_GOAL_:
Copy all the lines below, requests included, and raise every coordinate in the answers by 111.

------ MATERIAL SUPPLIED

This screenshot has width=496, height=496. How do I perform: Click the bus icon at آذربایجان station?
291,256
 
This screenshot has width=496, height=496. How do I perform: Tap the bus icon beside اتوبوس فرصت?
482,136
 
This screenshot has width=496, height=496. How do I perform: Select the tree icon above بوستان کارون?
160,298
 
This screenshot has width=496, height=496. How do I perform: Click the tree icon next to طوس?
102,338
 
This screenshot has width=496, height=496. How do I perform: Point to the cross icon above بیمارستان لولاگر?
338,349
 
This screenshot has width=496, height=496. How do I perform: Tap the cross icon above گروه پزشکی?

------------

_RESULT OF THIS TASK_:
This screenshot has width=496, height=496. How do I perform: Click the bus icon at آذربایجان station?
402,367
 
This screenshot has width=496, height=496. How do I perform: Tap the bus icon beside اتوبوس فرصت?
593,247
 
This screenshot has width=496, height=496. How do I perform: Select the tree icon above بوستان کارون?
271,409
 
This screenshot has width=496, height=496. How do I perform: Click the tree icon next to طوس?
213,449
 
This screenshot has width=496, height=496. How do I perform: Point to the cross icon above بیمارستان لولاگر?
449,460
 
This screenshot has width=496, height=496. How do I perform: Tap the cross icon above گروه پزشکی?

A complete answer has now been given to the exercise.